## Your objective:
Every line from the one bearing "The width and" through the last line of the records below is to be output exactly, and no other line; leave out the pictures.

[Pixel coordinate grounding data]

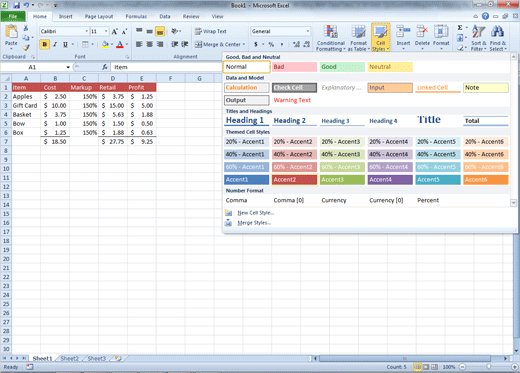Screen dimensions: 520x373
Task: Click Merge Styles option
Action: pos(254,223)
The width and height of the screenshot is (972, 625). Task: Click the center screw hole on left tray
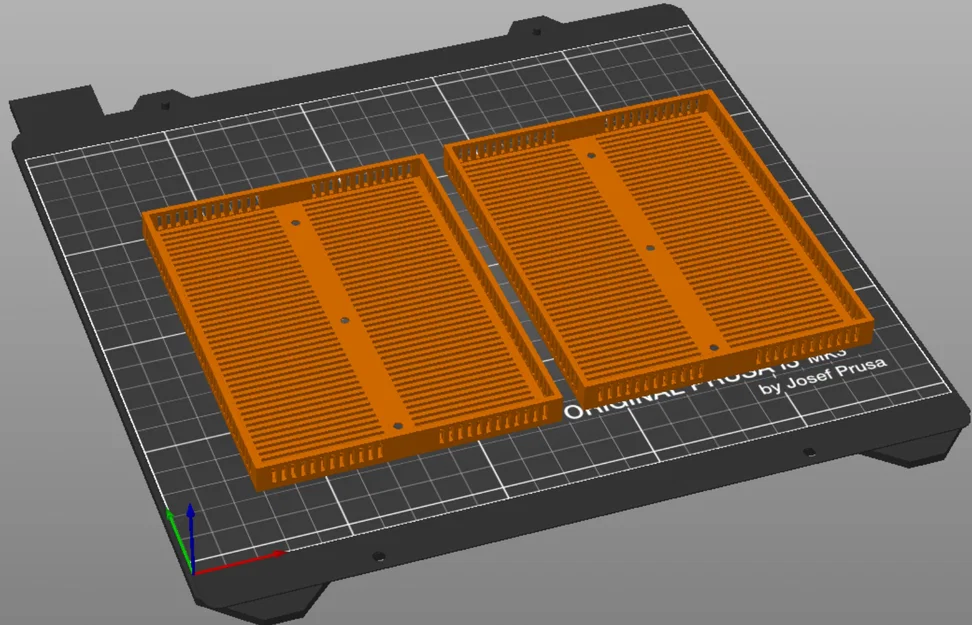click(345, 322)
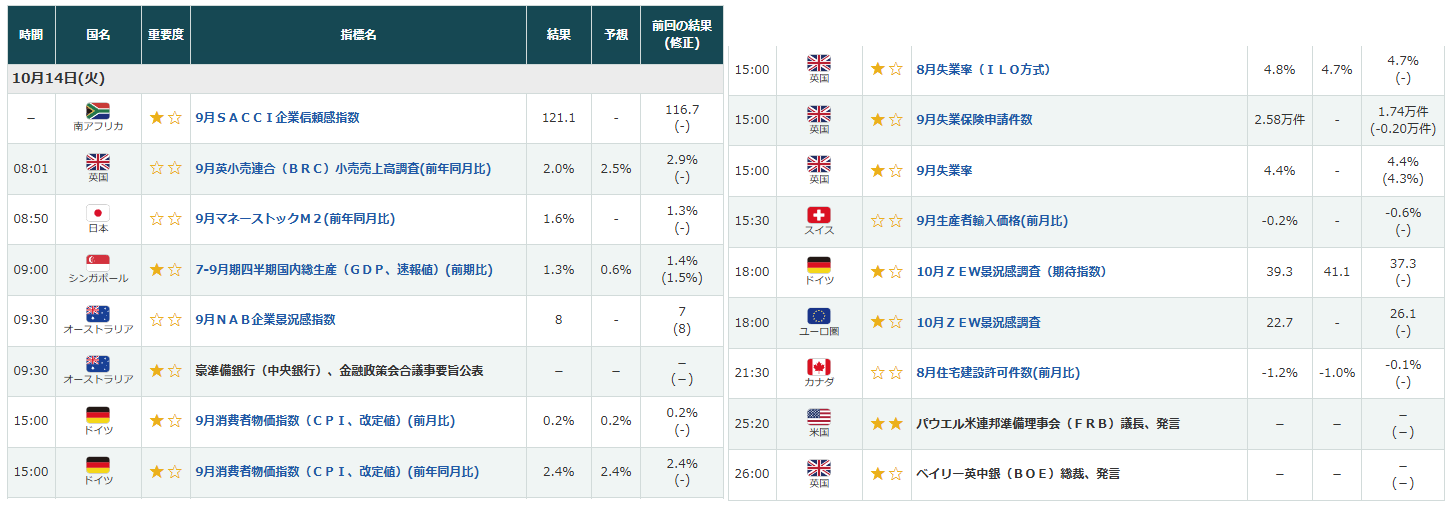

## Worked solution:
The width and height of the screenshot is (972, 625). Task: Click the center screw hole on left tray
click(345, 322)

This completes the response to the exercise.